THE INPUT section start
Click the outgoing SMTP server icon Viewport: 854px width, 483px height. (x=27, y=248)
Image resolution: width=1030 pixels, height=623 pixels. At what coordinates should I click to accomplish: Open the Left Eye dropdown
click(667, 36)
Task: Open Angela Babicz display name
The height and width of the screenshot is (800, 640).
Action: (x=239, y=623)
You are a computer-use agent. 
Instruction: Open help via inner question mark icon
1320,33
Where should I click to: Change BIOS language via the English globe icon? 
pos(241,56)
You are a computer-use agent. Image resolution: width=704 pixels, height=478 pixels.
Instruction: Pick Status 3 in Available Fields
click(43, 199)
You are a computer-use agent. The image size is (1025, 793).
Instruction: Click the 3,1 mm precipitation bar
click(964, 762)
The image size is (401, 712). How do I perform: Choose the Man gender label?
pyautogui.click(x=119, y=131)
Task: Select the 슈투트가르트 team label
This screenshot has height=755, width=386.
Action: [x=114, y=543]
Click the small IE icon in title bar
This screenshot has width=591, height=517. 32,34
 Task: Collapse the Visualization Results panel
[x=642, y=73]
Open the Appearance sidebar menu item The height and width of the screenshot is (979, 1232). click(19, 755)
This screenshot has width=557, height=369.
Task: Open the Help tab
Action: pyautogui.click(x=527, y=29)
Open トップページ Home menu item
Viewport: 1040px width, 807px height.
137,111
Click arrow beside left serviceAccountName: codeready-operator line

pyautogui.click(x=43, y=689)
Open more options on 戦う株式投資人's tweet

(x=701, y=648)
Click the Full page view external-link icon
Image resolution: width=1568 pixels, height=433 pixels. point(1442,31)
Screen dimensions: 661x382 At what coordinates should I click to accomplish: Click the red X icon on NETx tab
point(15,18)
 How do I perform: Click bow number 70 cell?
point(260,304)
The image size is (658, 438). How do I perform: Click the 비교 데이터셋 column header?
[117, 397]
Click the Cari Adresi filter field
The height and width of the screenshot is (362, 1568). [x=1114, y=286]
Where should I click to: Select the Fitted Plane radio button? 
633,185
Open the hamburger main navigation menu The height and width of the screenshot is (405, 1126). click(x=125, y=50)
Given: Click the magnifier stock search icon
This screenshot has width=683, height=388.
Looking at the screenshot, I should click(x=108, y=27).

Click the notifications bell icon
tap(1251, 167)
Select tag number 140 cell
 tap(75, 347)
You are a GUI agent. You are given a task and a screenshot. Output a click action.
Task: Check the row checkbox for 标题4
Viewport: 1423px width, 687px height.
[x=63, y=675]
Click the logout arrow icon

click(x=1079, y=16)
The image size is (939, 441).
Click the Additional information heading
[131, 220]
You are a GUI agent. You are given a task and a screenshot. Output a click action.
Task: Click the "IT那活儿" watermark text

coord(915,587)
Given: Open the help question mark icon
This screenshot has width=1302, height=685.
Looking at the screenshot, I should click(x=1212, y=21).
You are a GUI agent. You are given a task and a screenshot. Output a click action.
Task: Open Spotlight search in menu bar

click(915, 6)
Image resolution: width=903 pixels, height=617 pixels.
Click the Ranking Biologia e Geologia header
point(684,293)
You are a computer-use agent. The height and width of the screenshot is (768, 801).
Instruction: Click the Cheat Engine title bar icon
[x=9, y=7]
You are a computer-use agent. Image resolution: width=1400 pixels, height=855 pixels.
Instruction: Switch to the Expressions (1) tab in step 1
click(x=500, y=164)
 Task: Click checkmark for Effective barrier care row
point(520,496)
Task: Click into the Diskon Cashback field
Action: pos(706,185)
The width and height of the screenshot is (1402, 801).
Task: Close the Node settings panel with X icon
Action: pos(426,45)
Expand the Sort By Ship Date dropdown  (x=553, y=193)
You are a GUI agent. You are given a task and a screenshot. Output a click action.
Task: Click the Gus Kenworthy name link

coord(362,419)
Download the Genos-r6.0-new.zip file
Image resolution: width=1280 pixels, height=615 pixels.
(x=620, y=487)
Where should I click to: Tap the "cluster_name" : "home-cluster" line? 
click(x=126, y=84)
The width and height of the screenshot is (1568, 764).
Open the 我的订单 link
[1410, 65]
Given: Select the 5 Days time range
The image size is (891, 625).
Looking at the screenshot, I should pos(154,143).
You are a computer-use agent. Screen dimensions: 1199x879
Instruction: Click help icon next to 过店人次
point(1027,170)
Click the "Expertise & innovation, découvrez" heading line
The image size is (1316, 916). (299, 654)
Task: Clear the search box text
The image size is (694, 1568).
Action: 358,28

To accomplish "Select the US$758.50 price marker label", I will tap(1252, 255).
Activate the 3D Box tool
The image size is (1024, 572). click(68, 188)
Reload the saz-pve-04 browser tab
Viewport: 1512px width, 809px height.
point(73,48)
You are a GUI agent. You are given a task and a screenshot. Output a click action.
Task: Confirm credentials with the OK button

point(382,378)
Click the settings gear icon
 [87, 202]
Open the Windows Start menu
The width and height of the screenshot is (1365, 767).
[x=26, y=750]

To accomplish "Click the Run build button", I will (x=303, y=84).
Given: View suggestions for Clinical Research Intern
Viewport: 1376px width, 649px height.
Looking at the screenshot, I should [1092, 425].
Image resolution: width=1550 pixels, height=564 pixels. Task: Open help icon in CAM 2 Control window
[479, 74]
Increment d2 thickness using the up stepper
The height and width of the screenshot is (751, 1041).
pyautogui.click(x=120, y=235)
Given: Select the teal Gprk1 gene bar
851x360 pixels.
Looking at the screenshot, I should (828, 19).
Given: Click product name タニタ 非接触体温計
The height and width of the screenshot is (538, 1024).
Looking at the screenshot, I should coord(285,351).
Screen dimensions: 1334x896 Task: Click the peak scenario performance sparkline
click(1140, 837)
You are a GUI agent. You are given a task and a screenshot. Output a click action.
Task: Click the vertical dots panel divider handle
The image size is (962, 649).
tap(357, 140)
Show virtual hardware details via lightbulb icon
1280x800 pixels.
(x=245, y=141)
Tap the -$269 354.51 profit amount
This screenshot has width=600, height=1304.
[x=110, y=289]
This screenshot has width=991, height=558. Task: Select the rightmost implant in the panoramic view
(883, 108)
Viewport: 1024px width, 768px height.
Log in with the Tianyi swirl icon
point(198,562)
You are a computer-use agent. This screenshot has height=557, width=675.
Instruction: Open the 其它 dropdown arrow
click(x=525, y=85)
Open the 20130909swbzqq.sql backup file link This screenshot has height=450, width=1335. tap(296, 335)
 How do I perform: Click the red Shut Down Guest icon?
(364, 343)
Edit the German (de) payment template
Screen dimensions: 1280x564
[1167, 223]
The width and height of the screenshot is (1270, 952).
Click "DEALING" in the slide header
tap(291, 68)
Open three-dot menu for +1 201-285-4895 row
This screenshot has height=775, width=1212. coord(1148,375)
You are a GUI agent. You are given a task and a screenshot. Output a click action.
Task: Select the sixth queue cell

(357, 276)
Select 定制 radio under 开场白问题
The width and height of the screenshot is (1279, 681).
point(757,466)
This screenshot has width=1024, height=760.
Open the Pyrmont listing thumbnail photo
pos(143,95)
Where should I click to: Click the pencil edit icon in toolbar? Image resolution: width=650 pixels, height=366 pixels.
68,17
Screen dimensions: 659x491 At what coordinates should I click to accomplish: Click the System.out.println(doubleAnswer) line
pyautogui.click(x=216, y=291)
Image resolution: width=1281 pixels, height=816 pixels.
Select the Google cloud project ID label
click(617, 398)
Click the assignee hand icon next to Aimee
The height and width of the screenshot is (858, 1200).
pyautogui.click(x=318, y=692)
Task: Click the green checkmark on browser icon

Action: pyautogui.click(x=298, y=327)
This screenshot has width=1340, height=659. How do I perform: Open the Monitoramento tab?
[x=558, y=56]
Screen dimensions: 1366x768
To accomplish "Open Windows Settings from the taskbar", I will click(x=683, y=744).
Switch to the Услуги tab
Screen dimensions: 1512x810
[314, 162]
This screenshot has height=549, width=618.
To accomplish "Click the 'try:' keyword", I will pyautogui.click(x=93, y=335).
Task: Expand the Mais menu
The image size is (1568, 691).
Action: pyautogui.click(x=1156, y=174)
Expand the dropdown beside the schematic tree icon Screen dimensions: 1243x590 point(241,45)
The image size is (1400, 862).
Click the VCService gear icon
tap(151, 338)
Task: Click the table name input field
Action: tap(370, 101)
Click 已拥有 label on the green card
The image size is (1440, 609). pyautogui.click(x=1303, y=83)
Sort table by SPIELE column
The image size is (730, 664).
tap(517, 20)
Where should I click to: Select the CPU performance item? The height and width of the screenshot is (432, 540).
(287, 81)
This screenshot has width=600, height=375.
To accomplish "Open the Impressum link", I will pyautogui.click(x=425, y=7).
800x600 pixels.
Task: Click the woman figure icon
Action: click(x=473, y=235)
THE INPUT section end
--- WHAT YOU NEED TO DO ---
Could you state how many lines in the data hold the word "Sort"? Only the number should be given.

--- OUTPUT FOR THIS EXERCISE ---
2